Critical Illness Myopathy (CIM) and Ventilator-Induced Diaphragm Muscle Dysfunction (VIDD): Acquired Myopathies Affecting Contractile Proteins

Abstract

Critical care and intensive care units (ICUs) have undergone dramatic changes and improvements in recent years, and critical care is today one of the fastest growing hospital disciplines. Significant improvements in treatments, removal of inefficient and harmful interventions, and introduction of advanced technological support systems have improved survival among critically ill ICU patients. However, the improved survival is associated with an increased number of patients with complications related to modern critical care. Severe muscle wasting and impaired muscle function are frequently observed in immobilized and mechanically ventilated ICU patients. Approximately 30% of mechanically ventilated and immobilized ICU patients for durations of five days and longer develop generalized muscle paralysis of all limb and trunk muscles.
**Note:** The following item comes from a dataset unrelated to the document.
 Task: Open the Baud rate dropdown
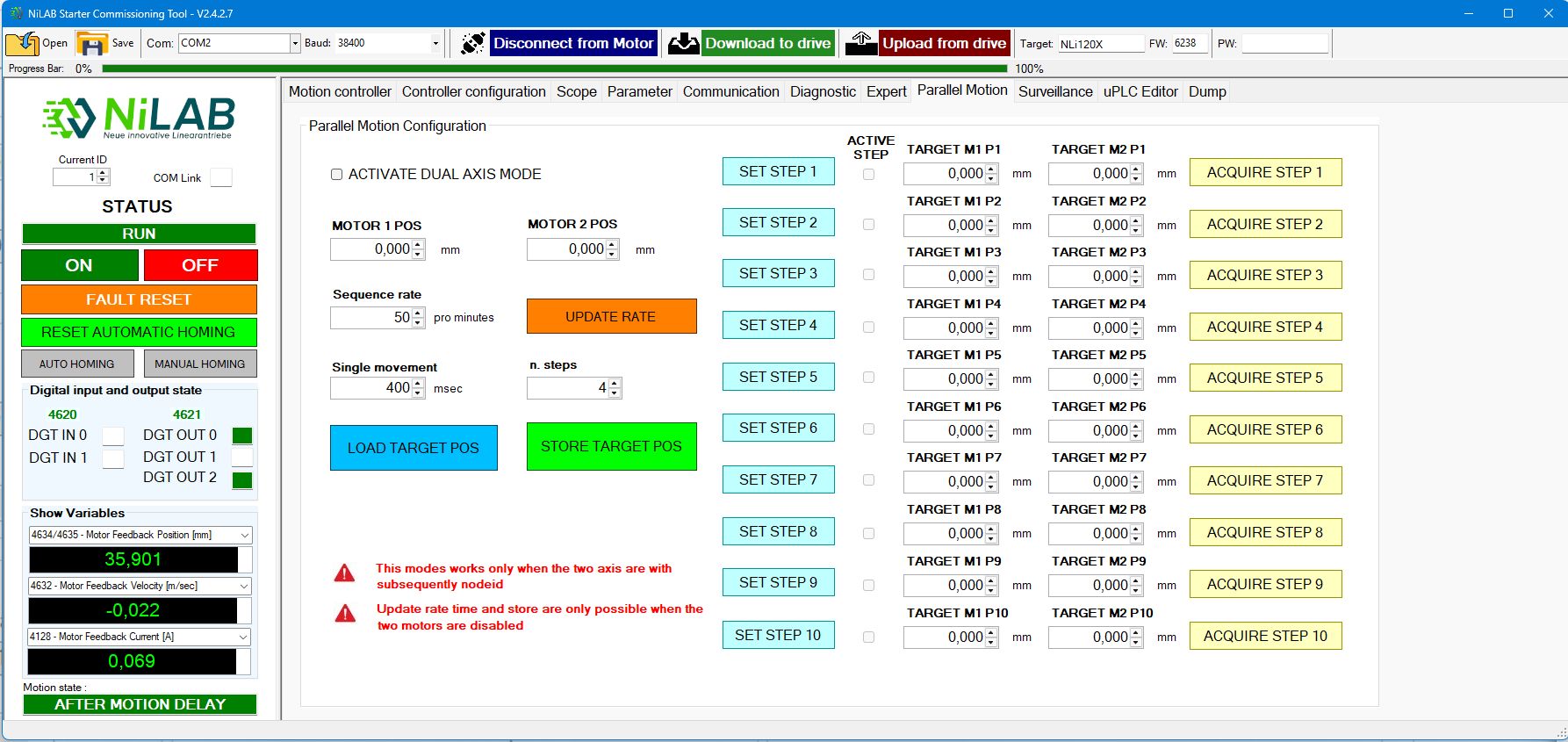[x=435, y=43]
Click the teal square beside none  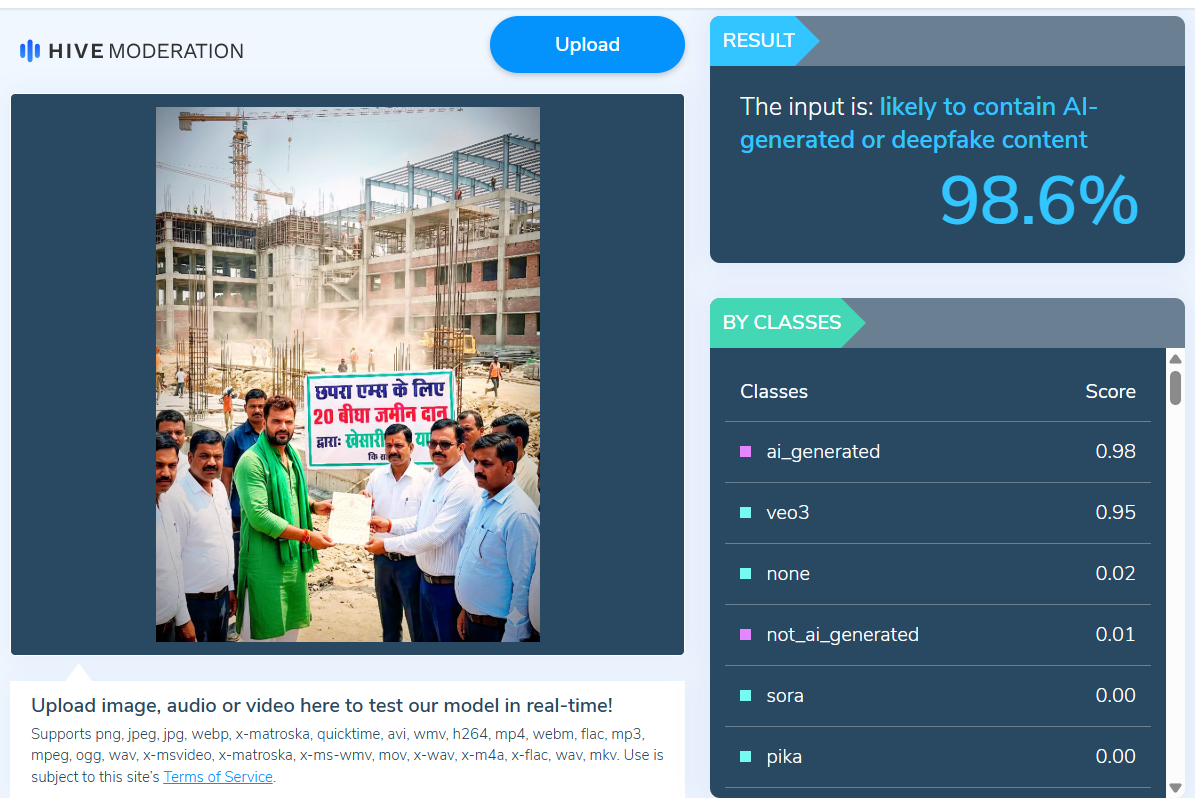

These patients typically have intact sensory and cognitive functions, a condition known as critical illness myopathy (CIM). Mechanical ventilation is a lifesaving treatment in critically ill ICU patients; however, the being on a ventilator creates dependence, and the weaning process occupies as much as 40% of the total time of mechanical ventilation. Furthermore, 20% to 30% of patients require prolonged intensive care due to ventilator-induced diaphragm dysfunction (VIDD), resulting in poorer outcomes, and greatly increased costs to health care providers. Our understanding of the mechanisms underlying both CIM and VIDD has increased significantly in the past decade and intervention strategies are presently being evaluated in different experimental models. This short review is restricted CIM and VIDD pathophysiology rather than giving a comprehensive review of all acquired muscle wasting conditions associated with modern critical care. © 2017 American Physiological Society. Compr Physiol 7:105-112, 2017.